Faxon Branch Library: 1073 New Britain Ave. Open Saturday from 10 a.m.-2 p.m.

Bishops Corner Branch Library: 15 Starkel Rd. Open 10 a.m.-2 p.m.

West Hartford Senior Center, Bishops Corner: 15 Starkel Rd. Open Saturday from 10 a.m.-5 p.m. and Sunday from 10 a.m.-5 p.m.

Elmwood Community Center: 1106 New Britain Ave. (2nd Floor). Open Sunday from 10 a.m.-5 p.m.

In addition to these centers, the Westfarms Mall is open Saturday and Sunday, 10AM-9PM. (1500 New Britain Ave).

The following public parks offer splash pads: Beachland Park, Fernridge Park, Kennedy Park, and Wolcott Park.

Public pools may be found at the following parks: Beachland Park, Eisenhower Park, Fernridge Park, Kennedy Park.

More information on parks and pools can be found on the town’s website.

Statewide, Governor Dannel P. Malloy is urging Connecticut residents, particularly those who are most vulnerable, to take precautions during periods of excessive heat and humidity during the summer season, including this upcoming weekend as a heat wave is forecast to move into the state on Friday, June 29, and last several days.

Those who are looking for a place to get out of the heat can locate a cooling center, which are available in towns and cities across the state, by calling 2-1-1.

“Excessively high temperatures can be dangerous for peoples’ health, especially among the elderly, young children, and those who work outdoors,” Malloy said. “Drink lots of water, stay in the shade, and please keep an eye on those who are at greatest risk.”

“Everyone should take the necessary precautions as temperatures rise this summer,” Department of Emergency Services and Public Protection Commissioner Dora Schriro said. “A few simple steps can make a real difference reducing heat-related issues, especially for the elderly, the very young, and people with respiratory ailments who are more susceptible to the effects of high temperatures.”

Although anyone can suffer from heat-related illness, some people are at greater risk than others:

  • Infants and young children are sensitive to the effects of high temperatures and rely on others to regulate their environments and provide adequate liquids.
  • People 65 years of age or older may not compensate for heat stress efficiently and are less likely to sense and respond to change in temperature.
  • People who are overweight may be prone to heat sickness because of their tendency to retain more body heat.
  • People who overexert during work or exercise may become dehydrated and susceptible to heat sickness.
  • People who are physically ill, especially those with heart disease or high blood pressure, or who take certain medications, such as for depression, insomnia, or poor circulation, may be affected by extreme heat.

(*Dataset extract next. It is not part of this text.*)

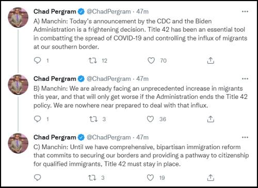Open the 47m timestamp of the third tweet
The width and height of the screenshot is (258, 188).
[x=142, y=137]
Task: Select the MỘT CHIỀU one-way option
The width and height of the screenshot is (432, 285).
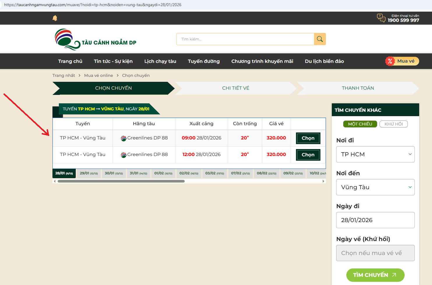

Some prevention tips to stay safe in extreme heat include:

Stay Cool: Keep your body temperature cool to avoid heat-related illness

  • Stay in air-conditioned buildings as much as possible. If you must be outdoors, try to limit your outdoor activity to the morning and evening. Try to rest often in shady areas so that your body has a chance to cool off.
  • Find an air-conditioned shelter. (Call 2-1-1 for a list of cooling centers). Do not rely on a fan as your primary cooling device.
  • Avoid direct sunlight.
  • Wear lightweight, light-colored clothing.
  • Take cool showers or baths.
  • Check on those most at-risk several times a day.
  • Pets that cannot be brought indoors should be provided ready access to water and shade to keep them cool.

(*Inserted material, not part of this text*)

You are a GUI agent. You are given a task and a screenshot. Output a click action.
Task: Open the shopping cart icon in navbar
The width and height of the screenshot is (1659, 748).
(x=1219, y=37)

Stay Hydrated: Because your body loses fluids through sweat, you can become dehydrated during times of extreme heat

  • Drink more water than usual.
  • Don’t wait until you’re thirsty to drink more fluids.
  • Drink from two to four cups of water every hour while working or exercising outside.
  • Avoid alcohol or liquids containing high amounts of sugar.
  • Remind others to drink enough water.